=== Selection ===

Recently, we posted about the trips to North Korea that Mike’s brother Thomas made. Although Tara and Mike viewed traveling to DPNK to be more trouble than it was probably worth, Thomas’ experiences were generally positive. He saw the opportunity to visit and took it, and now with the US travel ban extended through 2019, it is uncertain when, or if, travel to the country will ever open again for American tourists.
Likewise, earlier this year Thomas jumped on another unique location to travel: Iran. Whether American citizens will find themselves in a similar situation as North Korea remains to be seen, but based on experience Thomas had, we hope not. Below is a interview we had with him regarding how he planned his solo trip to the country.
Two Travelaholics: Why did you choose to visit the Islamic Republic of Iran (Iran/Persia) and when did you visit?
Thomas Shubbuck: I chose to visit Iran because I was speaking with a fellow American while I was in China who had wanted to visit North Korea before the travel ban took place on September 1, 2017 to that country. I was willing to see the DPRK for a third time but the itinerary that was offered was the same as I had on my previous trips in, so I decided on visiting a different location. I looked at a map of places in Asia that I had not yet visited and figured that Iran would be an interesting location. I then watched a couple videos about Americans who have visited and felt it was a friendly and safe environment. Also, less than 4,000 Americans were visiting Iran each year, so why not be one of the few to do so? Rick Steves’ did an hour-long documentary on his experience in Iran.

=== Data section ===

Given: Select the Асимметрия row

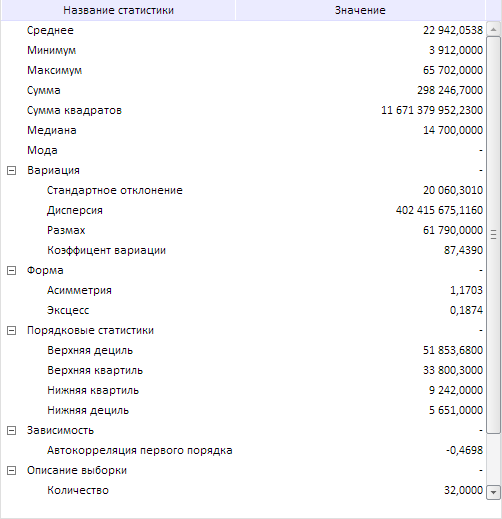Looking at the screenshot, I should point(243,290).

===

## What you will do
#1 In the Iran travel interview, about how many Americans did Thomas say visited Iran each year?
#2 Continue the Iran travel interview from its final sentence.

## Results of the exercise
#1 Fewer than 4,000.

#2
2T: Was it hard to obtain an Iranian visa as an American?
Americans wishing to visit Iran must first contact a tour agency for a letter and approval from the government (unless if you have family in Iran who can ask the government for approval). After searching online for a tour provider I came across Iran Traveling Center. After exchanging emails I returned to them my visa application. I was told that approval would possibly take over 2 months, but I was lucky and was approved within just 3 weeks. The agency sent me the approved document, which I printed and took to the Iranian consulate in Shanghai for processing, along with my passport and 480 RMB. After 1 week I picked up my passport and was ready to go.
2T: So, as a US citizen, you needed to be accompanied by guides throughout your stay. How were they?
TS: Actually, I only had 1 guide and his name was Amir. He was very friendly and he enjoyed showing me around his country. Unlike my guides in North Korea, Amir was not part of the government. He showed me around many places and explained the history. My trip consisted of an arrival in Tehran, then a flight to Shiraz, with a drive back to Tehran. Along the drive we met nomads in the Sepidan Area, where I gave the children some stuffed animals from Disneyland Shanghai, a visit to ancient Persepolis and Necropolis, then Isfahan, and the very old (and continuously lived-in) village of Abyaneh, with multiple stops at mosques and bazaars to purchase gifts. I did have heatstroke from sunburn on my hand as I held it outside of the car window for a couple of hours. I just wasn’t thinking. It is the hottest area on the planet, and I was there during the first week of July, meaning it was the hottest part of the year. Amir allowed me extra time to recover and sleep in late for a couple of days. I appreciated that.
2T: Did the US travel warnings impact your decision to visit Iran (Islamic Republic of Iran)?
TS: No, I wanted to visit and experience the culture and see the ancient places first-hand. I am aware that there are several Americans being held in Iran but I am not a political person and only a traveler. Iran is listed by the State Department as a “Do Not Travel” country, but travel is not banned:
2T: Did you take any precautions before going?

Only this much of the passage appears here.